Souveraineté technologique : pourquoi maîtriser sa destinée numérique n'est plus optionnel
En novembre 2025, le gouvernement du Canada a publié son Cadre de souveraineté numérique, définissant celle-ci comme « la capacité d'exercer une autonomie sur son infrastructure numérique, ses données et sa propriété intellectuelle ». Ce n'est pas un concept abstrait réservé aux débats géopolitiques. C'est un enjeu opérationnel, stratégique et financier qui touche chaque organisation publique, parapublique et privée au Québec.
Et les signaux sont clairs : le modèle qui consiste à tout déléguer à l'externe sans bâtir de capacités internes a atteint ses limites.
Un constat québécois : vingt ans d'alertes ignorées
Le problème n'est pas nouveau. Dès 2006, le Vérificateur général du Québec documentait que les dépenses en sous-traitance informatique étaient passées de 26 % à 55 % des dépenses TI totales en une décennie, une proportion « beaucoup plus élevée que ce que l'on trouve chez d'autres organismes gouvernementaux à l'échelle internationale ». Le VGQ concluait que des postes stratégiques étaient confiés à des ressources externes, entraînant une perte d'expertise institutionnelle.
Cinq ans plus tard, le rapport du VGQ sur les contrats informatiques enfonçait le clou : « le recours fréquent à la sous-traitance peut entraîner, à la longue, la stagnation de l'expertise interne, voire sa perte ». Le rapport révélait aussi que les contrats ne recevaient en moyenne que 1,9 soumission, que le fournisseur sortant obtenait presque systématiquement le contrat suivant, et qu'un consultant externe coûtait entre 400 $ et 950 $ par jour, contre 215 $ à 475 $ pour un fonctionnaire.
Comme le résume le SPGQ : « le Vérificateur général du Québec s'est inquiété de la sous-traitance au cours des 20 dernières années ». Vingt ans d'alertes, et pourtant, la situation n'a fait qu'empirer.
Au Canada : un cadre qui nomme les vrais enjeux
Le cadre fédéral identifie cinq défis fondamentaux qui résonnent directement avec la réalité de nos organisations :
- Concentration du marché : un petit nombre de géants technologiques mondiaux dominent l'offre, créant un risque de concentration et une flexibilité limitée.
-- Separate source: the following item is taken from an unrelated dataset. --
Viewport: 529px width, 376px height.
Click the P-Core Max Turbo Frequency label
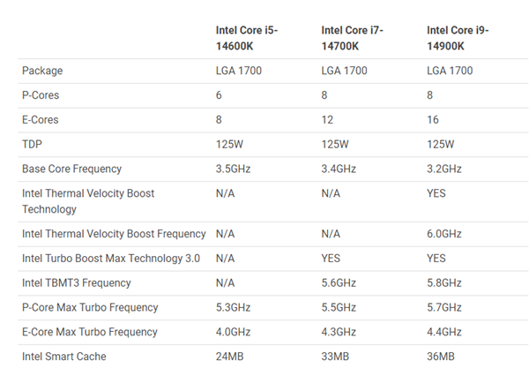tap(90, 307)
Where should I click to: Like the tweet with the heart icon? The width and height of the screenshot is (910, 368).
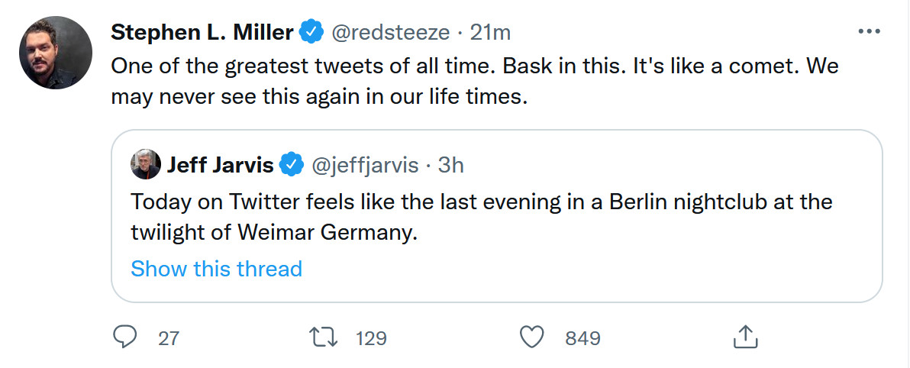point(531,337)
- Capacités internes insuffisantes : les organisations disposent d'une capacité limitée pour concevoir, gérer et sécuriser des systèmes numériques complexes à l'interne.
- Vulnérabilités dans la chaîne d'approvisionnement : la dépendance envers des fournisseurs mondiaux expose les organisations à des risques de sécurité qui échappent à leur contrôle direct.
- Complexités juridictionnelles : des lois comme le CLOUD Act américain (2018) permettent aux autorités d'accéder aux données détenues par des entreprises américaines, peu importe où ces données sont hébergées dans le monde.
Le gouvernement fédéral l'a formalisé dans son Cadre de souveraineté numérique : il est plus important que jamais d'adopter une approche technologique faite au Canada.
Le coût caché de la dépendance : des milliards en dépassements
La souveraineté technologique n'est pas qu'une question de principe, c'est une question de milliards. Au fédéral, le système de paie Phoenix , conçu par IBM pour 309 millions $, a coûté plus de 4,8 milliards $ en une décennie, affectant 483 130 fonctionnaires. Au Québec, le Dossier Santé Québec est passé de 563 millions $ à plus de 1,4 milliard $. Le programme CASA de la SAAQ (SAAQclic) : de 81 millions $ à 329 millions $ pour une seule livraison. Le réseau RENIR : de 144 millions $ à plus de 350 millions $, alors que 78 % des intervenants d'urgence refusaient de l'utiliser.
Ce n'est pas un accident, c'est un patron. Selon le directeur parlementaire du budget, les services TI externalisés coûtent de 22 à 26 % de plus que s'ils étaient réalisés à l'interne. Pire : la valeur finale des contrats TI fédéraux dépasse en moyenne le double du montant initial, une inflation de 115 %.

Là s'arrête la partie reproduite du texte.